Stored records
▼
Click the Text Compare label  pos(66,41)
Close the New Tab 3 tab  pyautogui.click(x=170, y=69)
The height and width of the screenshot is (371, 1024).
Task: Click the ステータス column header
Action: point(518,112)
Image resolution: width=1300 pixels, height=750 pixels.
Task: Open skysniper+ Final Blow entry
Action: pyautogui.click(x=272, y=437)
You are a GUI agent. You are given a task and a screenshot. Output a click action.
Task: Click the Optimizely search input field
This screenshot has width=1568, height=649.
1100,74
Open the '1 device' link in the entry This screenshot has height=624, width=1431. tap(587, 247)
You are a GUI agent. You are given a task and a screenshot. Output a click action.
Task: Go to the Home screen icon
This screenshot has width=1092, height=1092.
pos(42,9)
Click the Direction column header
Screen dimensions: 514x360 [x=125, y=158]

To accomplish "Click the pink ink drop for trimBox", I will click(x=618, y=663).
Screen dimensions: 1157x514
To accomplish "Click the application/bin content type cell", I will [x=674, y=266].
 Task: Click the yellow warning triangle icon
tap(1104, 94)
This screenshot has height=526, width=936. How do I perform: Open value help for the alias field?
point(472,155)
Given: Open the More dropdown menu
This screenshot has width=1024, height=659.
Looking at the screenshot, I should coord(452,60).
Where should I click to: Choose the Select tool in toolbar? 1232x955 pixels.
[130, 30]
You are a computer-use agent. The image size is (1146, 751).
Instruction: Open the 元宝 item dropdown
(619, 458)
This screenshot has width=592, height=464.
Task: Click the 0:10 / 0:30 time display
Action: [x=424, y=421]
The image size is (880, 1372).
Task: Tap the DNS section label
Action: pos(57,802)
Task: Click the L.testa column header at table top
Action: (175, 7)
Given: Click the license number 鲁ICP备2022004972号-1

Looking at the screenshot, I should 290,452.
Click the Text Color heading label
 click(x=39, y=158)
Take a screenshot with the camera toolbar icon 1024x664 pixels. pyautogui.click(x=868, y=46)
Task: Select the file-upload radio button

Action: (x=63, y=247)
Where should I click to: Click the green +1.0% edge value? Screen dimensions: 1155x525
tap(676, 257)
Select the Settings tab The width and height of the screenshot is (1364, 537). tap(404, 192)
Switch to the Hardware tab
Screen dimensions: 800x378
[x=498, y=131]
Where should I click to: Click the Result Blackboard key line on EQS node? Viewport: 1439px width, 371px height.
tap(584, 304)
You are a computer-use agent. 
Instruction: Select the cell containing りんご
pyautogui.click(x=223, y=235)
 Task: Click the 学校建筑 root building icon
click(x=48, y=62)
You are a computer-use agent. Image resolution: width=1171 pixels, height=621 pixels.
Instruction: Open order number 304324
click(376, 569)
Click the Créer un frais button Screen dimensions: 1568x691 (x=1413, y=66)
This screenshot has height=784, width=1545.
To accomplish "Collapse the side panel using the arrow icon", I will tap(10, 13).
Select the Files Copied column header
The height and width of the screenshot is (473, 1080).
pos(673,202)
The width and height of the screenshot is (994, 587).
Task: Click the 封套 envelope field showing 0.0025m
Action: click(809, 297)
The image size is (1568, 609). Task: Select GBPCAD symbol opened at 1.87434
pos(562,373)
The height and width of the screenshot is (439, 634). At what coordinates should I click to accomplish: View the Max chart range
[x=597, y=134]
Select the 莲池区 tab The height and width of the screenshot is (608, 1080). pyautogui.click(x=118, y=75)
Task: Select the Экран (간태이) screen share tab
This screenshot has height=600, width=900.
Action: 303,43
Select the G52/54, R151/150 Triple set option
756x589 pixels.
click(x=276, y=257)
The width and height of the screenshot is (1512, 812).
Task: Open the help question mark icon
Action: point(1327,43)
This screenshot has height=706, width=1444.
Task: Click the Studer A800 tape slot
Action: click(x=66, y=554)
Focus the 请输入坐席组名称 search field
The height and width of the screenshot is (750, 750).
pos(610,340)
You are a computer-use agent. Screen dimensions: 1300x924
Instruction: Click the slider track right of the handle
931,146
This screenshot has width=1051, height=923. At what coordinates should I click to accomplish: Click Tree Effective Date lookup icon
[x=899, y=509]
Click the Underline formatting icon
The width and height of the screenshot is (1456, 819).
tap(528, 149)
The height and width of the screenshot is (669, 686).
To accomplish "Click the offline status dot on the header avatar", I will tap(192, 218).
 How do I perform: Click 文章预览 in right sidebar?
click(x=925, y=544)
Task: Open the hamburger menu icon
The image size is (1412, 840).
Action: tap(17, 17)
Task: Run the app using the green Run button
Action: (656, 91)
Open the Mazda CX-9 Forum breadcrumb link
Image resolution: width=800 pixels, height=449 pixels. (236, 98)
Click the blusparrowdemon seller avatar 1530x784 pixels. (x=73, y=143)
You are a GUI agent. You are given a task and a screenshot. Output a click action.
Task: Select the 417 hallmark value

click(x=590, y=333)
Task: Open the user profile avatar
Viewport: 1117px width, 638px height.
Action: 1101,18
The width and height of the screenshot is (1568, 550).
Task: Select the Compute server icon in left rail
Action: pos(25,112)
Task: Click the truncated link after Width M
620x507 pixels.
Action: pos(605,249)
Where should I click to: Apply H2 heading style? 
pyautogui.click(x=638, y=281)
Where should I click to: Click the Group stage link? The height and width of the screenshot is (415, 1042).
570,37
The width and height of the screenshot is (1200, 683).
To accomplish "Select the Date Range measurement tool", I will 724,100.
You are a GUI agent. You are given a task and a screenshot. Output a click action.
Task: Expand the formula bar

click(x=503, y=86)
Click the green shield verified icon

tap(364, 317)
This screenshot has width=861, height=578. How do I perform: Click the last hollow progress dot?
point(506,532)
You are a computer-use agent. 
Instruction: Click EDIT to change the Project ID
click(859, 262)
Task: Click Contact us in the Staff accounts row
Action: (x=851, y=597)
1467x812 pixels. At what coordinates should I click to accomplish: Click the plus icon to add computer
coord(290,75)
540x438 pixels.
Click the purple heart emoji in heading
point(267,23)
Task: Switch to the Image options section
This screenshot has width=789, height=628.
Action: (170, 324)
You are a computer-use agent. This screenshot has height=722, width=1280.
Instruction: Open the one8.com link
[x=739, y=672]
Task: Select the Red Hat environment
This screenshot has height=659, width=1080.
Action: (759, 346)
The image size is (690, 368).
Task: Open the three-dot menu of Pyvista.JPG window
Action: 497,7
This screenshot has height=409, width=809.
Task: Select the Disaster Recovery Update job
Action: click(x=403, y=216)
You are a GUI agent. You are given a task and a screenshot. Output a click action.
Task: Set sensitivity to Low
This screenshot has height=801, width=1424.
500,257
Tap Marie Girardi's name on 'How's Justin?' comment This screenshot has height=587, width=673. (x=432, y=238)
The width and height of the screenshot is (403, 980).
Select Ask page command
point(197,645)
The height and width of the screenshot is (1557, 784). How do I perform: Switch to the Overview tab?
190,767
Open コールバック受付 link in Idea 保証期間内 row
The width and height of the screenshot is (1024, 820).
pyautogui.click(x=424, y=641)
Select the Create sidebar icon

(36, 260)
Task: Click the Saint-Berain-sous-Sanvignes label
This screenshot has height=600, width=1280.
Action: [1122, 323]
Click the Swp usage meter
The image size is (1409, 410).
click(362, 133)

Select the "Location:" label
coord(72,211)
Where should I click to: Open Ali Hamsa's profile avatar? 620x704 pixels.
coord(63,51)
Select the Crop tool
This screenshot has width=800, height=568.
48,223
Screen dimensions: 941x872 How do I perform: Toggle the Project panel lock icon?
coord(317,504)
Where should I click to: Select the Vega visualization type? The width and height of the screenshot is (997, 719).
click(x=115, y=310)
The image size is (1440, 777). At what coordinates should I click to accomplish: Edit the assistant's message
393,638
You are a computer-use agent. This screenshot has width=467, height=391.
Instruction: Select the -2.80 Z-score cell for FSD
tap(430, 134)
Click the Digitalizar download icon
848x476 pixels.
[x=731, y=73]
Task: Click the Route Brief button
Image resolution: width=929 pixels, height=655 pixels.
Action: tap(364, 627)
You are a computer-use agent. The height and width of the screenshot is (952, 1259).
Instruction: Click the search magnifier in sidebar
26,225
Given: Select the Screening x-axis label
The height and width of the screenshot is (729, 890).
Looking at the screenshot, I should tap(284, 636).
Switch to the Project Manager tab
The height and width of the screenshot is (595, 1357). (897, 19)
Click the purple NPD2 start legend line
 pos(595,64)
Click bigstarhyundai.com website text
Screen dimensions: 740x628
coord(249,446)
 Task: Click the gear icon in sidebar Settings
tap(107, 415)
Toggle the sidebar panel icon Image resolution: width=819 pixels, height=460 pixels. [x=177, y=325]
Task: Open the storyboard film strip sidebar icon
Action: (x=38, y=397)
▲
GOAL OF THE EXERCISE: In the entries above, find the line holding "Where should I click to: Choose" and the line holding "You are a computer-use agent. The image"; print both of them and every line between, exactly, and nothing else.

EXPECTED ANSWER:
Where should I click to: Choose the Select tool in toolbar? 1232x955 pixels.
[130, 30]
You are a computer-use agent. The image size is (1146, 751).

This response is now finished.